Where once the two of you fretted over where to send the kids to camp, now you're agonizing over where to live and what to do for the rest of your lives. "The issues around retirement are different from other decisions that couples make because they have an equal impact on both parties, and they mean a huge life change," says Ronald Manheimer, director of the North Carolina Center for Creative Retirement in Asheville, N.C.

One way to synchronize your expectations and goals is to talk about retirement many years before it happens. But a study by Fidelity Investments found that the non–financial side of retirement planning is obviously not a regular kitchen-table topic.

In a survey earlier this year, Fidelity asked 500 preretiree couples about their goals for retirement. For more than 30% of the couples, wives and husbands gave very different answers when asked about their lifestyle expectations, the age at which each expected the other to retire and whether at least one spouse would continue working in retirement.

Even when couples talk, their ideas may diverge. Consider Nick and Susan Mimken, both 63. When Nick was in college, he worked summers in Nantucket, Mass. It was always his fantasy to return, he says, so he and Susan bought land there in 1991 and later built a house.

They made a deal. Nick would close his life-insurance practice in Cleveland. Susan, who earned a degree in interior design in her early fifties, would build a business. After moving to Nantucket eight years ago, Nick became a "beach bum," sailed, took pottery classes and worked odd jobs. "I was loving it," he says. But after a couple of years, Susan wanted to move. The cost of living on the posh island was high, and there were no opportunities for her to pursue a growing interest in fiber crafts. "I was the pusher to think about leaving," she says.

It was a tough sell, although Nick knew that they could not afford to live there indefinitely. "I didn't want to give up my dream," he says. "I felt I had to be an idiot to leave Nantucket because I had wanted it for so long. It was like admitting failure."

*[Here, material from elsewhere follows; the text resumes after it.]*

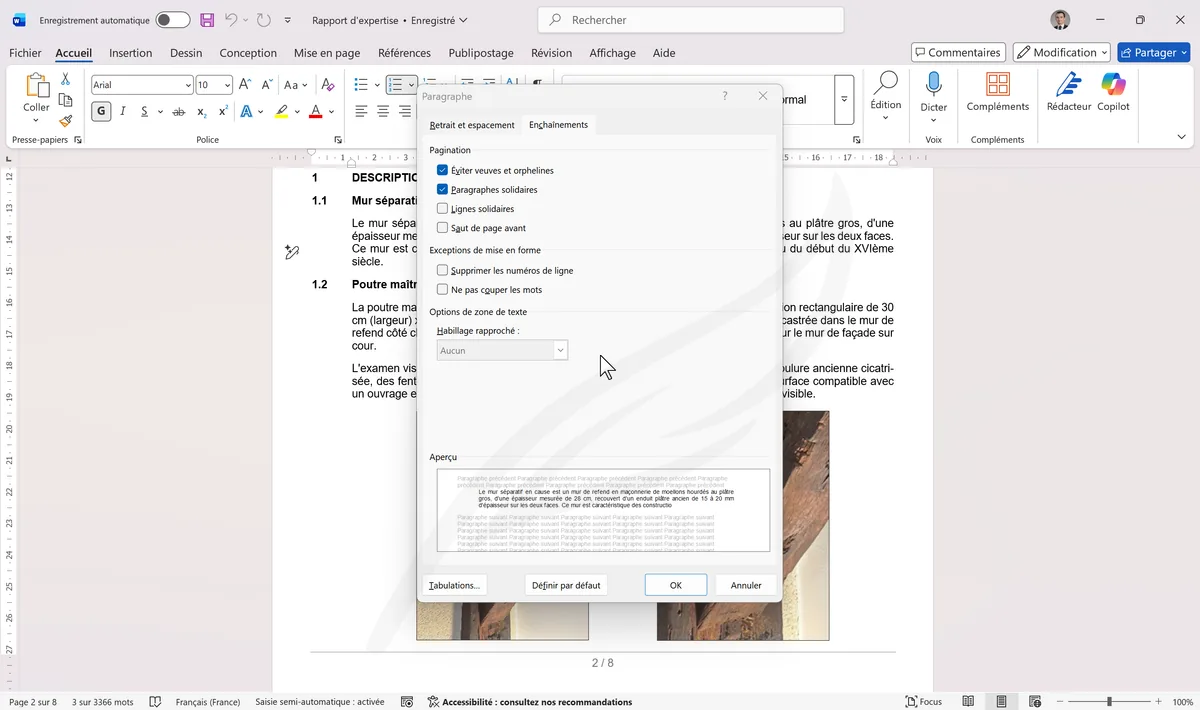Uncheck Éviter veuves et orphelines
This screenshot has height=710, width=1200.
443,171
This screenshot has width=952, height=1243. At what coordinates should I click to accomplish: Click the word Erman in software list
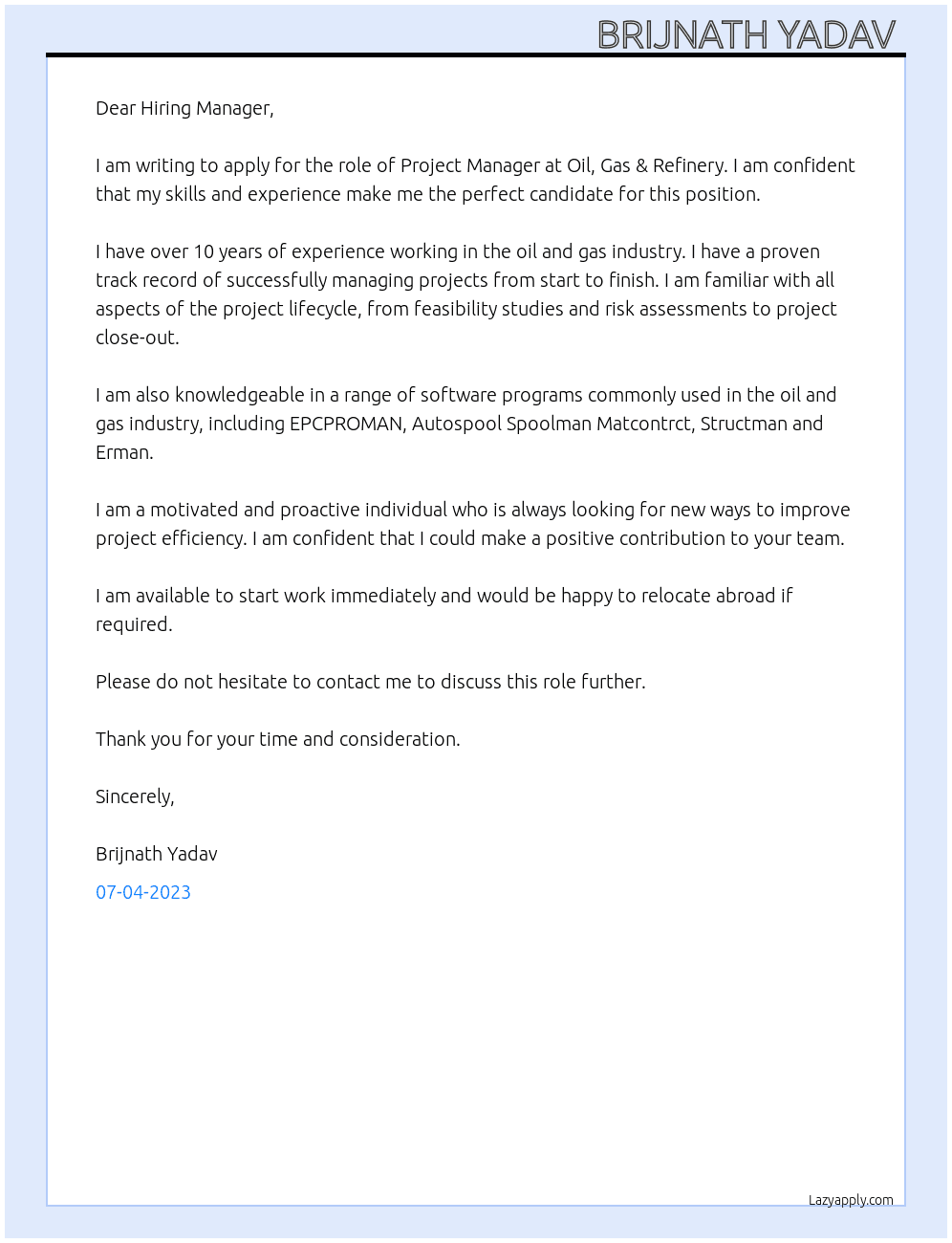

To resolve their differences and to figure out their next step, they attended seminars at the North Carolina Center for Creative Retirement (www.unca.edu/ncccr), which is part of the University of North Carolina at Asheville. They realized they agreed more than they differed—they both wanted to live near educational institutions and in a diverse community. They moved to Asheville, where Susan does her crafts and Nick hikes and takes classes at the university.

Yours, Mine and Ours

Like the Mimkens, most couples can both reach agreement and fulfill their individual needs in retirement, according to experts. The key is to start talking, perhaps years before the time approaches. The major issues you should discuss are when you want to retire, where you want to live and what you want to do. "If there is enough flexibility, there is a way for each one to get what each wants," says Sara Yogev, a psychologist in Skokie, Ill., and author of For Better or for Worse . . . But Not for Lunch: Making Marriage Work in Retirement (McGraw-Hill).

Many experts suggest that a way to start is for each spouse to separately draw up a dream list. Do you want to travel six months a year, become a photographer, learn to skydive or mentor disadvantaged kids? "You need to list the things that you dream about and then assign a value to each," says Alan Bernstein, co-author with John Trauth of Your Retirement, Your Way: Why It Takes More Than Money to Live Your Dream (McGraw-Hill, $17). "If living near a grandchild is important, assign that a value of one to ten." The book includes exercises for figuring out your retirement interests and goals.